◆ GOAL
Render the stretch of the records from the line containing "You are a computer-use agent. The image size is (695, 310)." through the line containing "Collapse the Account" as a Markdown table, skipping blank lines. Use the columns Row, for a running row number, and Text, for the line itself.

◆ DATA FOR THIS TASK
☆ ☆ ☆

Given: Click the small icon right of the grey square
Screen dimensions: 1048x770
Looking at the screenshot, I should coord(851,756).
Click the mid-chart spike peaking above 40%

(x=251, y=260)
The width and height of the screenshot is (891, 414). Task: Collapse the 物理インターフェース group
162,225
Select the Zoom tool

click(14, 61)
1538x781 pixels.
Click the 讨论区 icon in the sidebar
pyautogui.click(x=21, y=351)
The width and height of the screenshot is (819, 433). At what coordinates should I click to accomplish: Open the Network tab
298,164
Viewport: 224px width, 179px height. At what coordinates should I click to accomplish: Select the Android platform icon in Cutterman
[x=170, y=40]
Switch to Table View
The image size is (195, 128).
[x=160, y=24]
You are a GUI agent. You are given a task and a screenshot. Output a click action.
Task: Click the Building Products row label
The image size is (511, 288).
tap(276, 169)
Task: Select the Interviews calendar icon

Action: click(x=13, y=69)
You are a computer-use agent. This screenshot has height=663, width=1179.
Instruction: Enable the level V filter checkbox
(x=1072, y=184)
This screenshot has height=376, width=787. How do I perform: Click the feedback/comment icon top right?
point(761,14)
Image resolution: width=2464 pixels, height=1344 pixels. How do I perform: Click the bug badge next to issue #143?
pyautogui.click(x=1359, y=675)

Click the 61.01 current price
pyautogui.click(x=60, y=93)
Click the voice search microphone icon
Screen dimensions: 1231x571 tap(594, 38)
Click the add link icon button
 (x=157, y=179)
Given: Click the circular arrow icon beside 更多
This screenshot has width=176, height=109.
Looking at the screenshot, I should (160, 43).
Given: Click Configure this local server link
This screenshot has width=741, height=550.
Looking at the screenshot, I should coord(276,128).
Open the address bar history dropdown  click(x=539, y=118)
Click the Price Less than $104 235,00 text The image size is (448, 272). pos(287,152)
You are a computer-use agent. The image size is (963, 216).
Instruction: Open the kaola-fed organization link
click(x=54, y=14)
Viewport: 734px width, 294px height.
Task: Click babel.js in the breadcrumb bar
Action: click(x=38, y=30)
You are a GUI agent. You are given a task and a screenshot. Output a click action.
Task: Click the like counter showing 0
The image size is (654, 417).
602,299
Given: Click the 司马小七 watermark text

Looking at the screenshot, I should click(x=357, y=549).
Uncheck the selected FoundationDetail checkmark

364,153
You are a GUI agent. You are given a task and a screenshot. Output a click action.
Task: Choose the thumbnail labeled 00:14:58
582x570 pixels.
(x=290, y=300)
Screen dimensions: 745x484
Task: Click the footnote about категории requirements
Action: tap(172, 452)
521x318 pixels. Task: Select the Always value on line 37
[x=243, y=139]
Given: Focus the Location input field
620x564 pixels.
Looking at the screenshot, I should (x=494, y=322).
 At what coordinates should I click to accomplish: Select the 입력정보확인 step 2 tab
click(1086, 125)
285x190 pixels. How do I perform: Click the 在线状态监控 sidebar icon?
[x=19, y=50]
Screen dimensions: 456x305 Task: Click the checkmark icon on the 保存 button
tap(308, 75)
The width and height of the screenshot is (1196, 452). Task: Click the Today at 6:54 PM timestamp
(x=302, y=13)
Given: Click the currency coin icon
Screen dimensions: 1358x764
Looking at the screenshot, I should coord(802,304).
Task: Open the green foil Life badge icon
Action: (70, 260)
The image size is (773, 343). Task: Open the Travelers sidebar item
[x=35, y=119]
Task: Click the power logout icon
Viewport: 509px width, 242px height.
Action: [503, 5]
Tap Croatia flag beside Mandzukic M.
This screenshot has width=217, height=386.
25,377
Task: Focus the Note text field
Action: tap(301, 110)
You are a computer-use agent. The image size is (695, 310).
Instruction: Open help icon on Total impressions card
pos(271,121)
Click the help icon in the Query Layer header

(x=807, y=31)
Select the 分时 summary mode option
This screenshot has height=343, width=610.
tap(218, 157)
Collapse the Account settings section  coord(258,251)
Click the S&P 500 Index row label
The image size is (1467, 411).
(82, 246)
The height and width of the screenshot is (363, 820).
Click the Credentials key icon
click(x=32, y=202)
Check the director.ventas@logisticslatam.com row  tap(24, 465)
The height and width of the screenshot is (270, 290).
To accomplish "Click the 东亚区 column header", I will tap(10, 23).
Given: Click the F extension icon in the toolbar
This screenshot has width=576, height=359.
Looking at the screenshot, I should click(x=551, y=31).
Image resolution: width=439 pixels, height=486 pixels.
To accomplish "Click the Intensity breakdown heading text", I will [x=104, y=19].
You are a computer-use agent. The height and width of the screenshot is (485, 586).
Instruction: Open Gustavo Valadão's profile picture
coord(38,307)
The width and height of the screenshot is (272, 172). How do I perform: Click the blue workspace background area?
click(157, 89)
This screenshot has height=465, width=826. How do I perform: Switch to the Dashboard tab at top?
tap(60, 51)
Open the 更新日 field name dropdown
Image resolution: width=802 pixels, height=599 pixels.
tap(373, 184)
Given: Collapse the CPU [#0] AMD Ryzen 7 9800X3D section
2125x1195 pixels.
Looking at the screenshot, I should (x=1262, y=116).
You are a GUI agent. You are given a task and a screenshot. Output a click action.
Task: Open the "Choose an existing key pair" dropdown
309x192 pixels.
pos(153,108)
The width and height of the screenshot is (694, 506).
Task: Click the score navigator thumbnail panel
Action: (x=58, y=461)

☆ ☆ ☆

◆ THE RESULT
| Row | Text |
|---|---|
| 1 | You are a computer-use agent. The image size is (695, 310). |
| 2 | Instruction: Open help icon on Total impressions card |
| 3 | pos(271,121) |
| 4 | Click the help icon in the Query Layer header |
| 5 | (x=807, y=31) |
| 6 | Select the 分时 summary mode option |
| 7 | This screenshot has height=343, width=610. |
| 8 | tap(218, 157) |
| 9 | Collapse the Account settings section  coord(258,251) |